WHAT THIS TASK INVOLVES
Copy the material below word for word, from the line containing "You are a GUI" through the end of the material, both ends included. Leave the pictures out of your copy.

ENTRIES
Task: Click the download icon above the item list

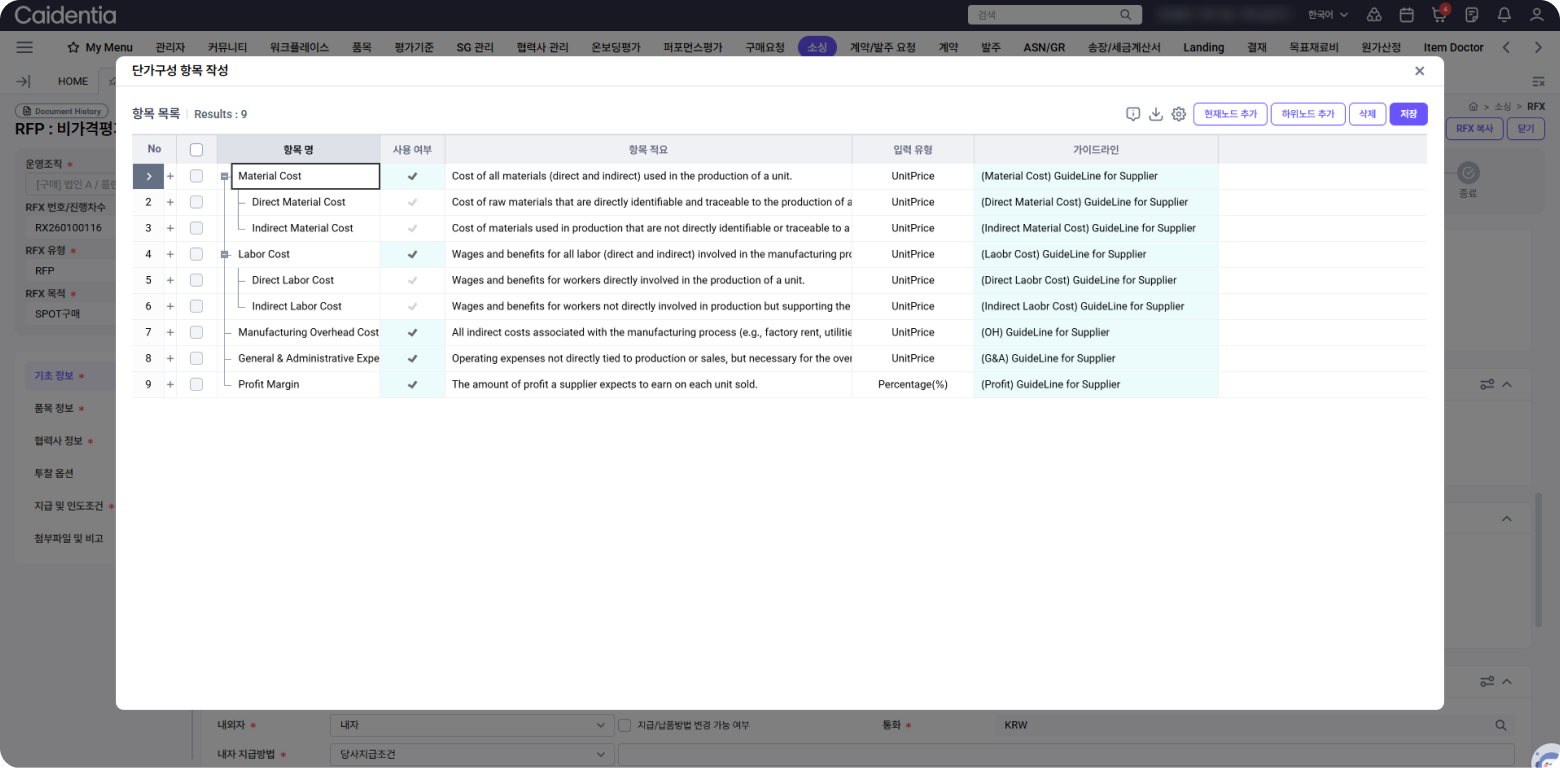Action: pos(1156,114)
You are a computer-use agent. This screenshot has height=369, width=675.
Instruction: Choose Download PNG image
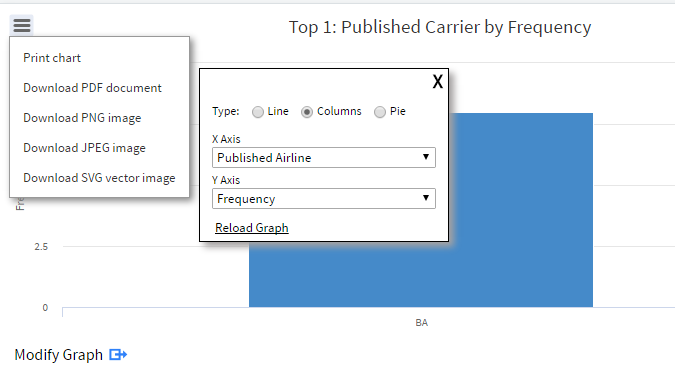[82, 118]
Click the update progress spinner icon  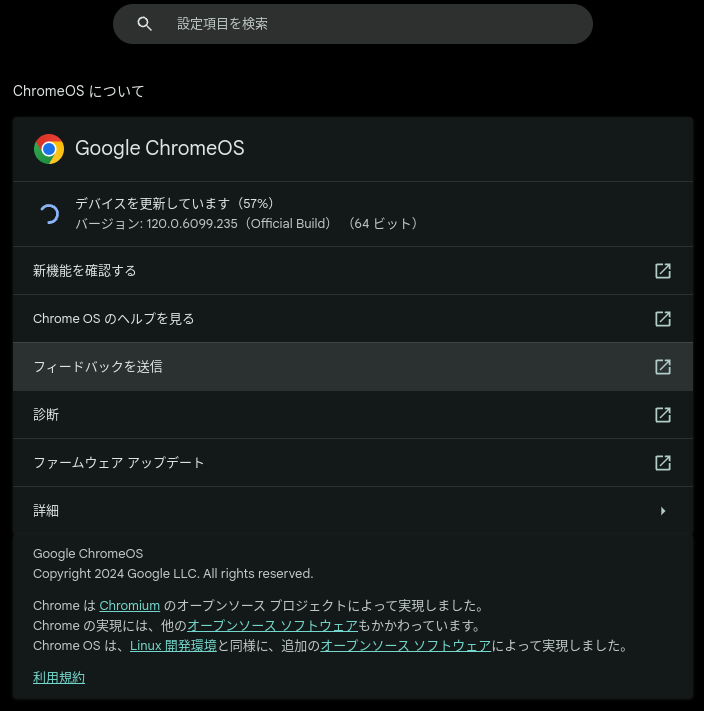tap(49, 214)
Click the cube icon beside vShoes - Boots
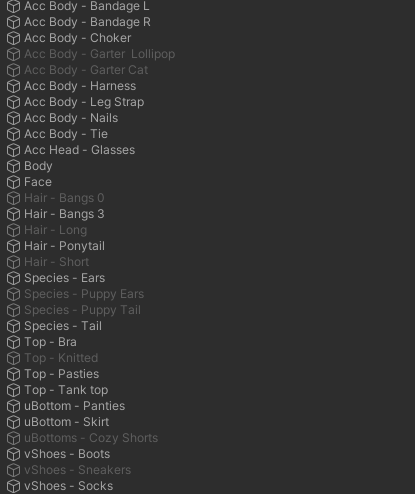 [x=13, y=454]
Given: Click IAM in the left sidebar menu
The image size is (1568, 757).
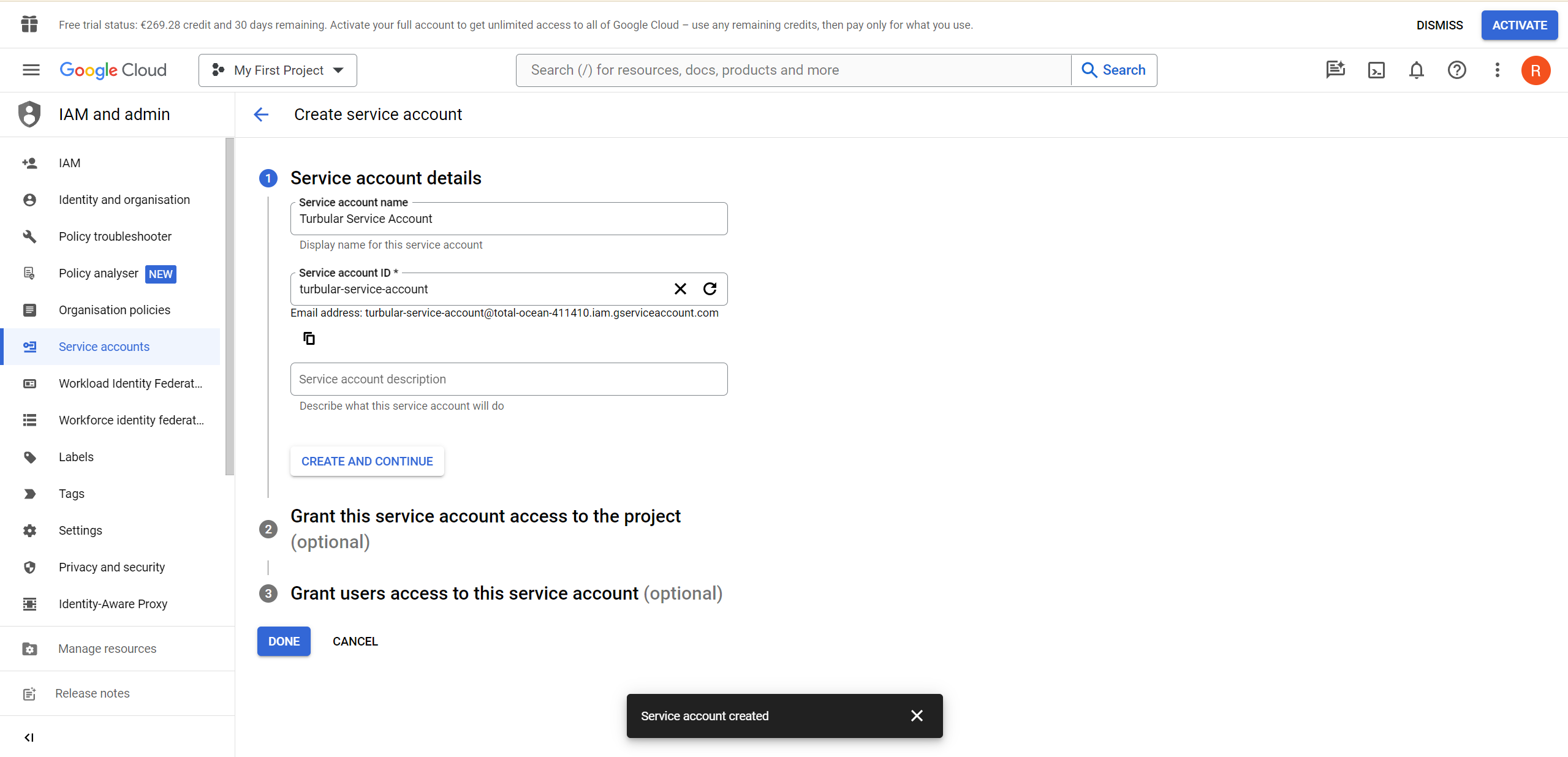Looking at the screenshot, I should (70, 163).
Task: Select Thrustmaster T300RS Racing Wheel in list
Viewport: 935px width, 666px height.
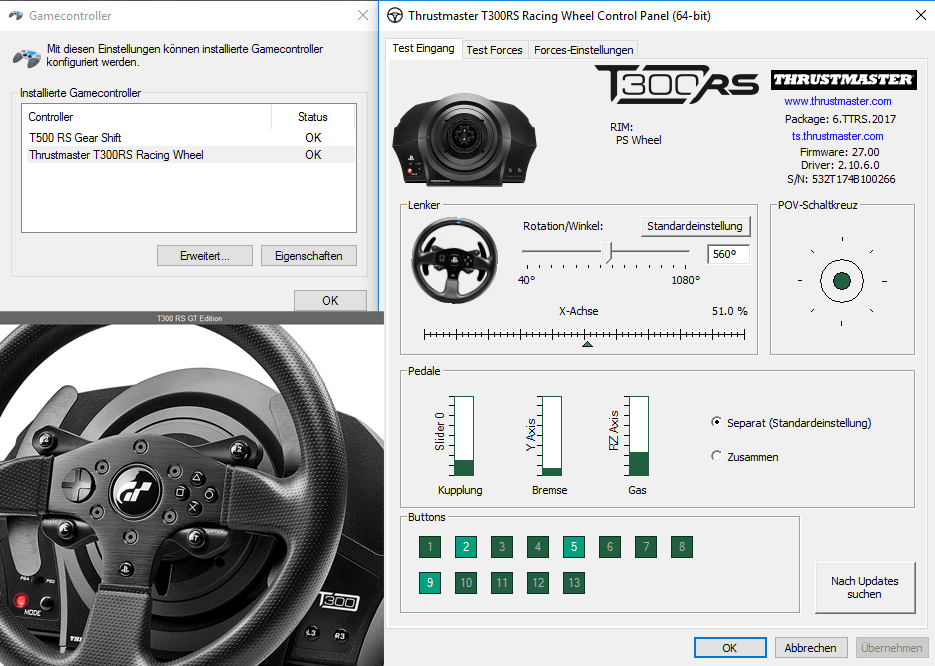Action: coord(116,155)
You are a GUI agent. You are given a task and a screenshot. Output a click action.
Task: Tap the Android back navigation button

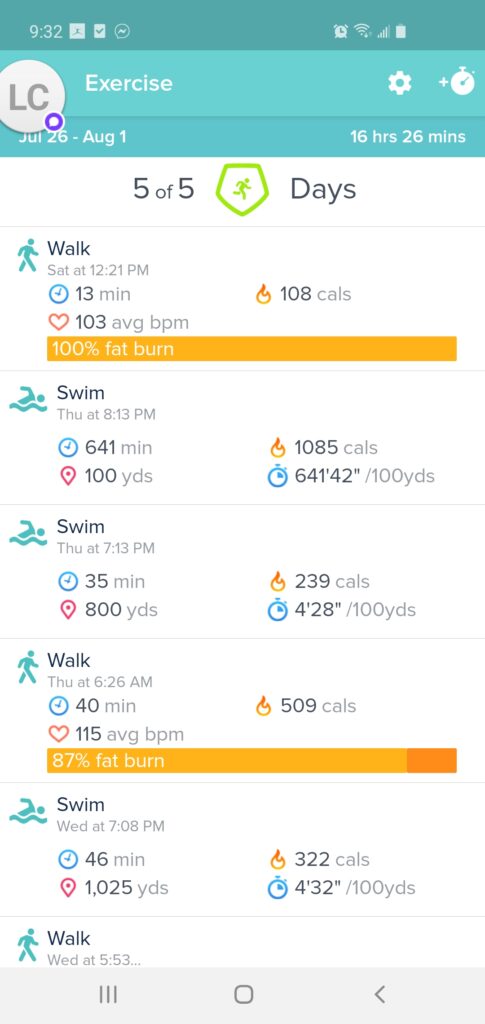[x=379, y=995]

RESPONSE
You are a GUI agent. You are given a task and a screenshot. Output a click action.
Task: Tap the Android back navigation button

[x=379, y=995]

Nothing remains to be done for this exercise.